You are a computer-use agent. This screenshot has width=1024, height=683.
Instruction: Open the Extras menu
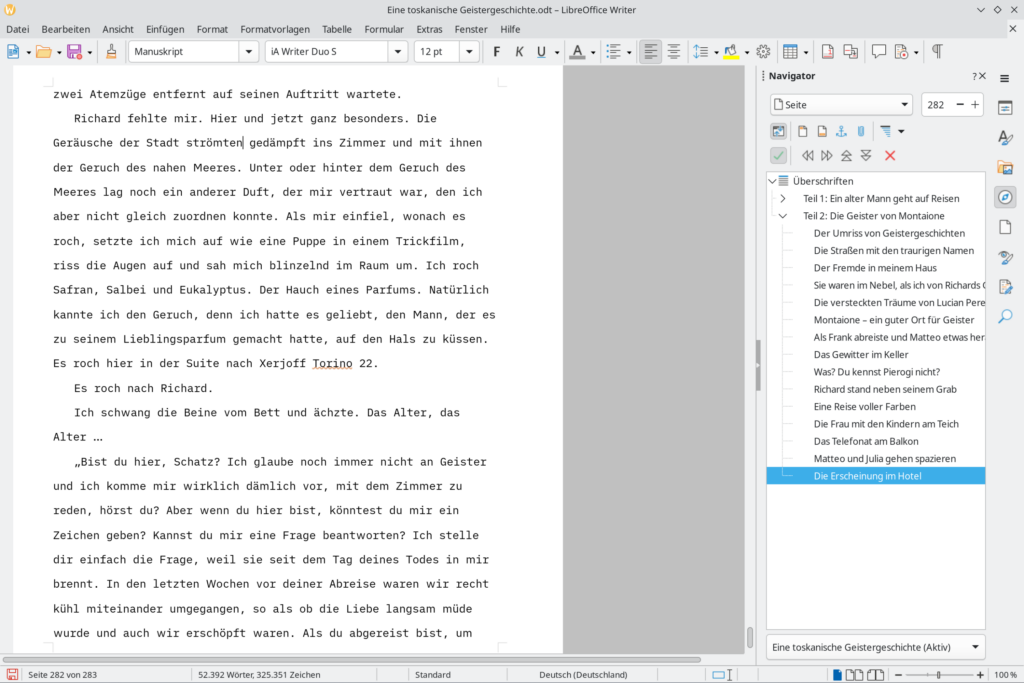(x=429, y=29)
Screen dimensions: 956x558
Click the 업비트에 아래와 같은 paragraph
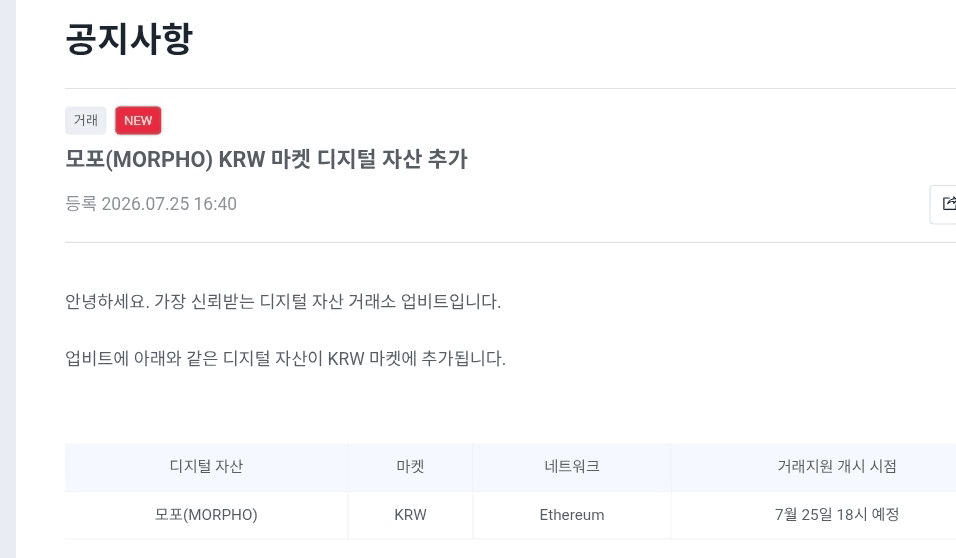[285, 359]
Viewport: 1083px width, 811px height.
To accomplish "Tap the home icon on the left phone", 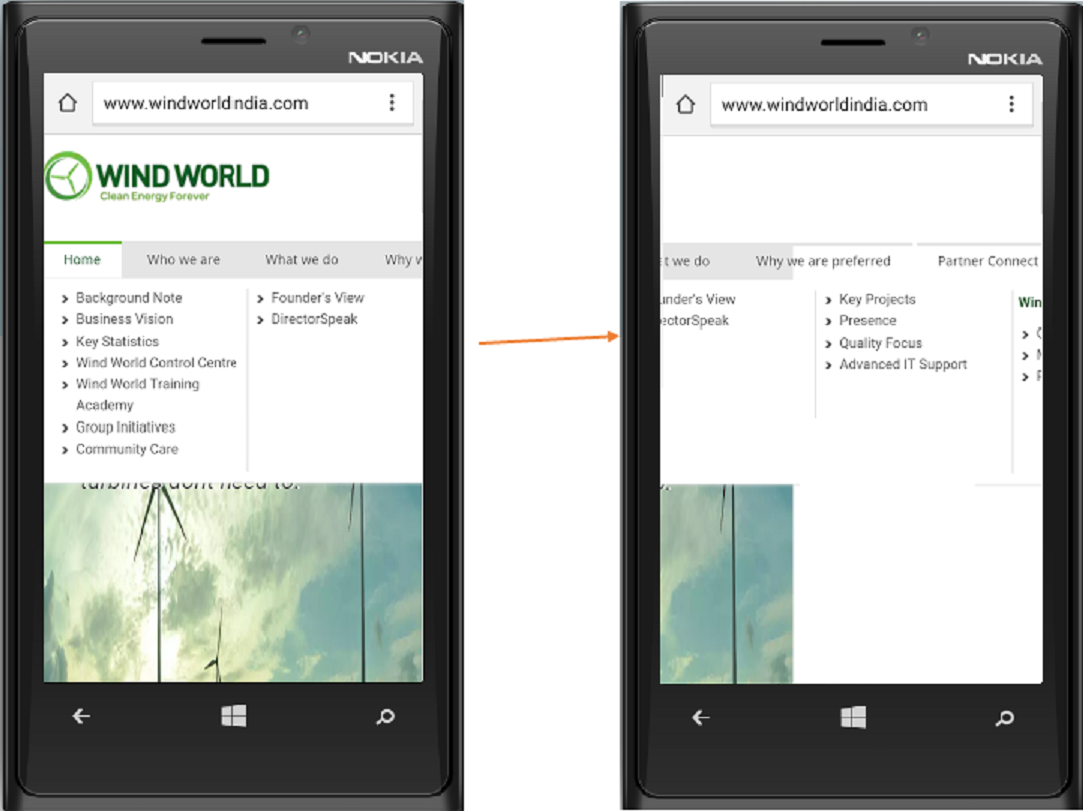I will pos(67,103).
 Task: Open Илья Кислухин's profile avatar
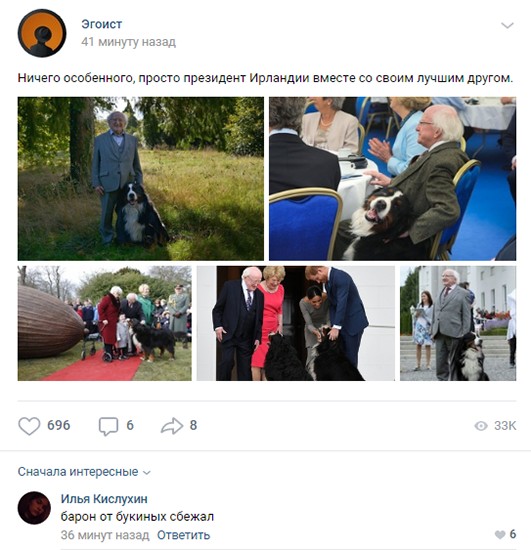pyautogui.click(x=34, y=508)
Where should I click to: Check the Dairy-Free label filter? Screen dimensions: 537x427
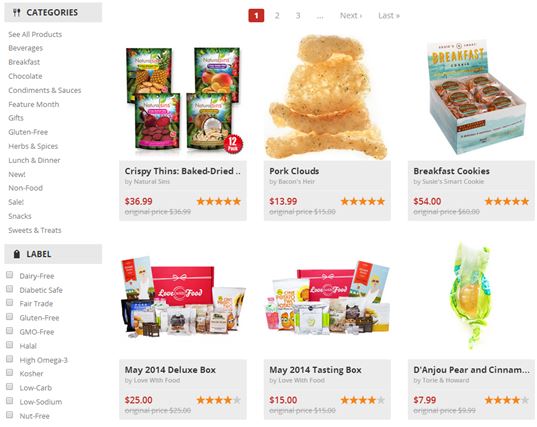pos(10,275)
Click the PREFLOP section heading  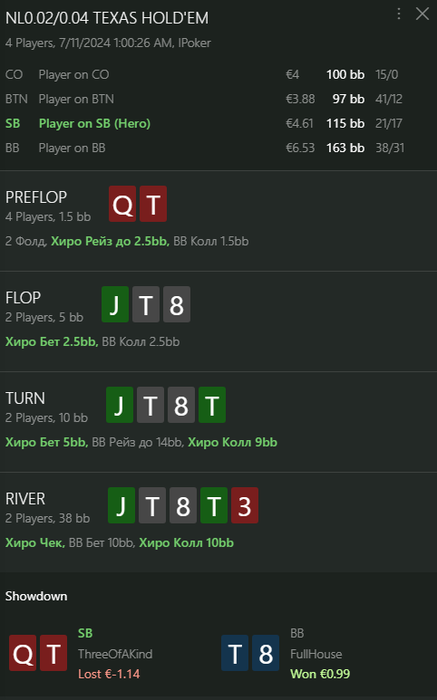(36, 197)
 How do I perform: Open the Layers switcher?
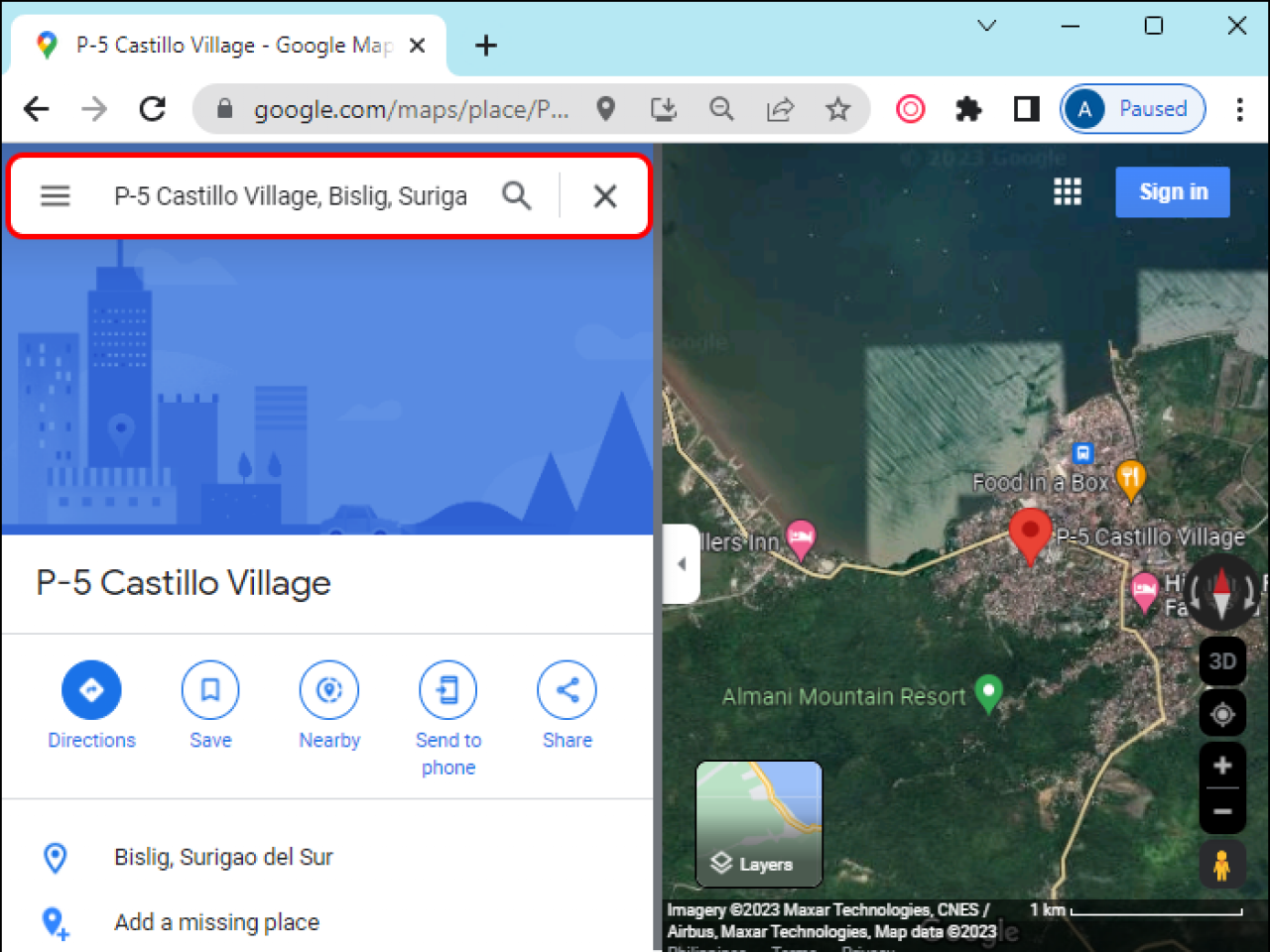pyautogui.click(x=759, y=823)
§ §
§ PROBLEM STATEMENT
Write out nothing but the lines from the start of the data through the line with "Viewport: 1083px width, 811px height.". Leave out the pictures.

§ RESPONSE AREA
You are a computer-use agent. This screenshot has width=1024, height=683.
Instruction: Open the Extras menu
(x=429, y=29)
Screen dimensions: 956x558
Click the 업비트에 아래와 같은 paragraph
[285, 359]
Viewport: 1083px width, 811px height.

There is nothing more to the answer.